■ Given data

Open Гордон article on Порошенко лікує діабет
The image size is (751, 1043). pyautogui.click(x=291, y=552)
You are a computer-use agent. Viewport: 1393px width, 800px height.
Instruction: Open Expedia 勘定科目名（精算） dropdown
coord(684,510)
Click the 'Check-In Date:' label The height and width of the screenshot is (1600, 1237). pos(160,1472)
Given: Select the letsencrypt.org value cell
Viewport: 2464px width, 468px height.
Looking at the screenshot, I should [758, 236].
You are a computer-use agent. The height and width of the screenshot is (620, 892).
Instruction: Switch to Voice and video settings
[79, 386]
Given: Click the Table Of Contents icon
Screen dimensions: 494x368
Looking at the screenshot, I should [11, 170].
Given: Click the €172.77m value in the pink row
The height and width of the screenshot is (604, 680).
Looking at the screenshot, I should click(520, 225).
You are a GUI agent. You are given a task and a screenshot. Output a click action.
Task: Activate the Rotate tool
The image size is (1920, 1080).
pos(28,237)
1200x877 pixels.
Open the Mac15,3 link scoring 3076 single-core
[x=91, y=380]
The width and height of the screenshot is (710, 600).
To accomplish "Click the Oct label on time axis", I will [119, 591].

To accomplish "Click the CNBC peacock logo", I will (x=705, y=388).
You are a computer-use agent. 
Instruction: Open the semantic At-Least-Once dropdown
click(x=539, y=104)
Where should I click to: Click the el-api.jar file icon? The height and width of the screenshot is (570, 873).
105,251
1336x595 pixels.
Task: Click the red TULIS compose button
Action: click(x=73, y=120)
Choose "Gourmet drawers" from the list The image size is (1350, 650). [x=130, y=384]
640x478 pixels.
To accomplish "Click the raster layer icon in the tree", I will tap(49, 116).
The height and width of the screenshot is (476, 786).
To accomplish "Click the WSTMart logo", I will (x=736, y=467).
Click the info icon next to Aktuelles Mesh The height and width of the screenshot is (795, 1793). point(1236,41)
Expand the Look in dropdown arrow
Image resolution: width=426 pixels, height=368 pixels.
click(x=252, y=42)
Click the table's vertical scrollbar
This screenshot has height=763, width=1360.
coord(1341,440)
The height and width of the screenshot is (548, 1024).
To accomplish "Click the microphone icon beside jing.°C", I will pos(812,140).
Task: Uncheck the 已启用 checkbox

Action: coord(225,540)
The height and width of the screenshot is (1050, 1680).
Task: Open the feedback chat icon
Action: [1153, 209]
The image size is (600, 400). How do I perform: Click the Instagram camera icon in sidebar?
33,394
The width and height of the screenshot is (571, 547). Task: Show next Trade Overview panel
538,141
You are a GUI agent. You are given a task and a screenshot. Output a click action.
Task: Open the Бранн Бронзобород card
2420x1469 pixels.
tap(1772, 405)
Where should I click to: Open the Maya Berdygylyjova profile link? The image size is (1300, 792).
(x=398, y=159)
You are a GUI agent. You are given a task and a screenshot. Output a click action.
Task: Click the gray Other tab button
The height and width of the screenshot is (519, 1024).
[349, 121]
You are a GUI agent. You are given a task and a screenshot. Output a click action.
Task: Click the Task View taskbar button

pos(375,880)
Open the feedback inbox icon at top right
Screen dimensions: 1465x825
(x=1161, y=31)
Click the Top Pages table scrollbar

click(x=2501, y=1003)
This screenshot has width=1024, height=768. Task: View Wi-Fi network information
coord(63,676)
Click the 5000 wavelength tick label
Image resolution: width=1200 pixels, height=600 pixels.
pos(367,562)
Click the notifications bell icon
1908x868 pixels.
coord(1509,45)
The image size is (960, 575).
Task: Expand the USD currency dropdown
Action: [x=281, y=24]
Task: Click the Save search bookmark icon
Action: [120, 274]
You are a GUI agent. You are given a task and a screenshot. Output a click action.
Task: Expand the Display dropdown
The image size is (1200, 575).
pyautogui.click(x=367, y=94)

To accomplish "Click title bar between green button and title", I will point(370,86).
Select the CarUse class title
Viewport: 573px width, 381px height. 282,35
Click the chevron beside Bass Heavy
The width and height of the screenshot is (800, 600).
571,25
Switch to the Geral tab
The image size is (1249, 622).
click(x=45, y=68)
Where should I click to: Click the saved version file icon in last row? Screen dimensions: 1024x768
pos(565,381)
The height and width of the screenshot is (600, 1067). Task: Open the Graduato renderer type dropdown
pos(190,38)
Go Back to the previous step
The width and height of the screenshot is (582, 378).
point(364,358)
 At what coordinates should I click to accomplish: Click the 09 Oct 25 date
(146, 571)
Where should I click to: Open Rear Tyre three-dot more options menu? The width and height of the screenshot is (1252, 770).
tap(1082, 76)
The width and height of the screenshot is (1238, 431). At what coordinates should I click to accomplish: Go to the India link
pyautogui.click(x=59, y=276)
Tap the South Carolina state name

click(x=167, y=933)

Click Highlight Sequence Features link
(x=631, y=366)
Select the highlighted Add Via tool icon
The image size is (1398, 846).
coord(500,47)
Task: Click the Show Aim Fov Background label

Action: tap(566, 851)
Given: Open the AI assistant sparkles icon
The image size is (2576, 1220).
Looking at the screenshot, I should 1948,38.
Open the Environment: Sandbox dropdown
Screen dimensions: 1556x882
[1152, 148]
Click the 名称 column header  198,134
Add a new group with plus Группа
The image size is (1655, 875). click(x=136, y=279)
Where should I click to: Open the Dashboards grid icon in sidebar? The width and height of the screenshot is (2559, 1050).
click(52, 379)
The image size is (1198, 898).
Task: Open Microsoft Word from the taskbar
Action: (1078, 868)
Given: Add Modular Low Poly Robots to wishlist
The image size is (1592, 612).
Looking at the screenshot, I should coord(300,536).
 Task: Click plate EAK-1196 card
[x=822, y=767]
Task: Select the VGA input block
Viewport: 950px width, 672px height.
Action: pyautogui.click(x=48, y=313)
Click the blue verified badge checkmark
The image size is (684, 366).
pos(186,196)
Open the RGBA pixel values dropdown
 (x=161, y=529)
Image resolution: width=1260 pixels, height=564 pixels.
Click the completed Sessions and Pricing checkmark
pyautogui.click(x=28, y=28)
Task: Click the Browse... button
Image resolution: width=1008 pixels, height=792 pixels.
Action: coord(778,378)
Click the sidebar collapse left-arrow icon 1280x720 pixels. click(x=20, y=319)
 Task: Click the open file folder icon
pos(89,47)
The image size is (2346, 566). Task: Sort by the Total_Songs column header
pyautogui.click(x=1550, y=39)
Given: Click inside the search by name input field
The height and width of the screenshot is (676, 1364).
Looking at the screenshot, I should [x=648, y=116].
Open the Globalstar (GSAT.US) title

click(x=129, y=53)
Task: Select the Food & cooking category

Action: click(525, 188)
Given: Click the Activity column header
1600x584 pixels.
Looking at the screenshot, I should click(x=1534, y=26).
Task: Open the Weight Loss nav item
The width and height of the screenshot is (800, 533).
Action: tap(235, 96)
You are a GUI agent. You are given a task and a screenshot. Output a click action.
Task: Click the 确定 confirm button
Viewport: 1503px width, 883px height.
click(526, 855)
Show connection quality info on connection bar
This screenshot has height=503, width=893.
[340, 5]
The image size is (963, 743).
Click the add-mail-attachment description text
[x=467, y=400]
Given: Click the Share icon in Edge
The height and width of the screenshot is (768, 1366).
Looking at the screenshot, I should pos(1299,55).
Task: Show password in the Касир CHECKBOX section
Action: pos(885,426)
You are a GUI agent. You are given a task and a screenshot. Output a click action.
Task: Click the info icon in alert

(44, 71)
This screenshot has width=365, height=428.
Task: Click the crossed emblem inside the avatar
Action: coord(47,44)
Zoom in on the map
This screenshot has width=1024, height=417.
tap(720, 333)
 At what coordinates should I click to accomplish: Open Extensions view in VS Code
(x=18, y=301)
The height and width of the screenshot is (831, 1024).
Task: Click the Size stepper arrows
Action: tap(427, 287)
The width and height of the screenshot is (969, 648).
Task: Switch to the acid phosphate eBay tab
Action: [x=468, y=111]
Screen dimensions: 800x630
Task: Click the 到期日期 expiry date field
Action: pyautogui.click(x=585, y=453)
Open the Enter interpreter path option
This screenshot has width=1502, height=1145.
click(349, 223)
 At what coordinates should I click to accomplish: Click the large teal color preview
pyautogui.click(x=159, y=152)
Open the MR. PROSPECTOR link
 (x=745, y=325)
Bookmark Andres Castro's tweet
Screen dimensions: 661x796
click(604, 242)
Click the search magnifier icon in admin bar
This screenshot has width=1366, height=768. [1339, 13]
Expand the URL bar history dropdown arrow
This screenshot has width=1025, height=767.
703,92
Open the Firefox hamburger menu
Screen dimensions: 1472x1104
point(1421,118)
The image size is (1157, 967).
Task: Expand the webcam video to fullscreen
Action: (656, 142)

■ Directions for this task
Repeat, exactly as they stand above, the lines from the line with "The image size is (1920, 1080)." to the line with "The height and width of the screenshot is (476, 786).", both lines included.

■ Answer box
The image size is (1920, 1080).
pos(28,237)
1200x877 pixels.
Open the Mac15,3 link scoring 3076 single-core
[x=91, y=380]
The width and height of the screenshot is (710, 600).
To accomplish "Click the Oct label on time axis", I will [119, 591].

To accomplish "Click the CNBC peacock logo", I will (x=705, y=388).
You are a computer-use agent. 
Instruction: Open the semantic At-Least-Once dropdown
click(x=539, y=104)
Where should I click to: Click the el-api.jar file icon? The height and width of the screenshot is (570, 873).
105,251
1336x595 pixels.
Task: Click the red TULIS compose button
Action: click(x=73, y=120)
Choose "Gourmet drawers" from the list The image size is (1350, 650). [x=130, y=384]
640x478 pixels.
To accomplish "Click the raster layer icon in the tree", I will tap(49, 116).
The height and width of the screenshot is (476, 786).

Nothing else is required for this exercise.